CΩMPUTER explains what the papers prove. The papers prove what the book explains. They never try to do each other’s job.
(A sanctioned escape hatch for precision, rigor, and nerd-sniping)
FOR THE NERDS™ is a deliberate tonal mode-shift inside CΩMPUTER.
It exists to:
- Satisfy the technically restless
- Prevent footnote bloat
- Avoid derailing the narrative
- Keep the main text humane without dumbing it down
It is not an appendix. It is not a proof section. It is not a second book hiding inside the first.
Think of it as:
"Okay, yes, you’re right — here’s the sharp edge."
Placement
- Appears after a conceptual section, never before
- Never interrupts flow mid-argument
- Optional per section, never mandatory
Visual Cue
- Clearly labeled block:
- FOR THE NERDS™
- Typographically distinct
- Skimmable
Readers must be able to:
- Skip it without losing the plot
- Dive in without regret
Main Text Tone
- Explanatory
- Intuitive
- Narrative
FOR THE NERDS™ Tone
- Precise
- Dense
- Slightly smug (earned)
- Technically explicit
This is where you can say:
- "Formally…"
- "If you model this as…"
- "Yes, this is equivalent to…"
- "The invariant here is…"
But you do not revert to academic voice. You are still you, just sharper.
✔ Symbols (sparingly) ✔ Pseudocode ✔ Tight definitions ✔ Explicit tradeoffs ✔ References to AIΩN results (without re-proving) ✔ Category-theory-adjacent remarks ✔ "If you’re thinking X, here’s why Y" callouts
Example:
FOR THE NERDS™ If you’re mapping this to graph rewriting: yes, this is a deterministic double-pushout system under a fixed rule witness. The important detail is not the rewrite itself, but that the patch sequence is sufficient to reconstruct the worldline.

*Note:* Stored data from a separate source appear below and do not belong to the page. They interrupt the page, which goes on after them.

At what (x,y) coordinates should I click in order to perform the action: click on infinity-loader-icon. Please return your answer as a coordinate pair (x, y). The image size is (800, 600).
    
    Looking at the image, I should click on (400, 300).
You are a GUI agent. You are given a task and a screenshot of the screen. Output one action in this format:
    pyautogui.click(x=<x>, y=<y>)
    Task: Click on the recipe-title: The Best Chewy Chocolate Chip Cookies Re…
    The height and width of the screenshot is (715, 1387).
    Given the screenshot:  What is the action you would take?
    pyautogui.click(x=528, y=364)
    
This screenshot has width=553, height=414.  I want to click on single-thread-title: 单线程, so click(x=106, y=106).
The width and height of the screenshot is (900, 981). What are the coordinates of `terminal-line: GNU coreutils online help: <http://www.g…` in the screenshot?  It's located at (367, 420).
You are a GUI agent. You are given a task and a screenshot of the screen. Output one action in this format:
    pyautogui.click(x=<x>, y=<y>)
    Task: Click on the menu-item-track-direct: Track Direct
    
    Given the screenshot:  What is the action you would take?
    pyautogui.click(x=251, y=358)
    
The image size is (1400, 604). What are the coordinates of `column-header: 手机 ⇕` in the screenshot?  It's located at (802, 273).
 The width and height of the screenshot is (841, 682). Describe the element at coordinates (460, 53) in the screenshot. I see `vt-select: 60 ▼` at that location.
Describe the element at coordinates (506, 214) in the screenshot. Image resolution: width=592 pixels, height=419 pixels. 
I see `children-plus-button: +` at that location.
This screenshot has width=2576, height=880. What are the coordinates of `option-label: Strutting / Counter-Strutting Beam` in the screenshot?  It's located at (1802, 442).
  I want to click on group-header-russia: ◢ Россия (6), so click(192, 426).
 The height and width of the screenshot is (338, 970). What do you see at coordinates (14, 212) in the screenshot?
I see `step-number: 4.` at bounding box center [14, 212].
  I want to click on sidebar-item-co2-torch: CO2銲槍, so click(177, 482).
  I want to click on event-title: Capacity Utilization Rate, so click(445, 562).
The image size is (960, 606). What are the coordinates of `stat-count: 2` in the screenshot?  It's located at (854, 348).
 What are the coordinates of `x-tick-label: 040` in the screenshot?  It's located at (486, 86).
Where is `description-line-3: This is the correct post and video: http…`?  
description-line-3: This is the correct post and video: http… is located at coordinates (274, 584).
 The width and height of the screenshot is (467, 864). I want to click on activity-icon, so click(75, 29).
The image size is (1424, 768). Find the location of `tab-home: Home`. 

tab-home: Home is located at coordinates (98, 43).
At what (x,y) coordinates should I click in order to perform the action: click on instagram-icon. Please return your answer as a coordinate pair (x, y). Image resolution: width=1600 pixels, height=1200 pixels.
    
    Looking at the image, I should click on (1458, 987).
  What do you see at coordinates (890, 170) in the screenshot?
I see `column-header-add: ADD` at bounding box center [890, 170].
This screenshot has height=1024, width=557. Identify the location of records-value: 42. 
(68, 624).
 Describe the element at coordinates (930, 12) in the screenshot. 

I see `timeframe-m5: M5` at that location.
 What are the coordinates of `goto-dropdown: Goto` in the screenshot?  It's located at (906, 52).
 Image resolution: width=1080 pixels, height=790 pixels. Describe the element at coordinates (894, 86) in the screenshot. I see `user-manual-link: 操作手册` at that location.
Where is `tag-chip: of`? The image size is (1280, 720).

That’s the boundary claim — the rest is bookkeeping.
This is important.
FOR THE NERDS™ is not a license to smuggle the paper in.
Absolutely Forbidden
- Full proofs
- Formal theorem/proof structure
- Lemma sprawl
- Dense citation clusters
- New notation introduced without warning
- LaTeX math blocks that exceed a few lines
If it starts to look like Paper III, you’ve crossed the line.
FOR THE NERDS™ may reference results FOR THE NERDS™ may not derive them
Correct:
"AIΩN Paper II shows this replay property formally; here’s the intuition-preserving version."
Incorrect:
"Let us now prove…"
The moment you feel tempted to say "we show," stop.
If you see these, delete or relocate:
- "Proof sketch"
- "Without loss of generality"
- "It follows immediately"
- Long inline equations
- Citation-driven argumentation
- Reviewer-preemptive defensiveness
FOR THE NERDS™ is for readers, not referees.
This section exists because:
- Some readers will try to map everything to formal systems
- Some readers will distrust intuition without hooks
- Some readers are your future collaborators
Rather than fighting that instinct, you channel it.
This keeps:
- The book readable
- The ideas sharp
- The papers respected
FOR THE NERDS™ must always feel optional — but always feel rewarding.
If it feels required: you failed the main text. If it feels indulgent: you failed discipline.
CΩMPUTER teaches intuition. FOR THE NERDS™ sharpens it. AIΩN proves it.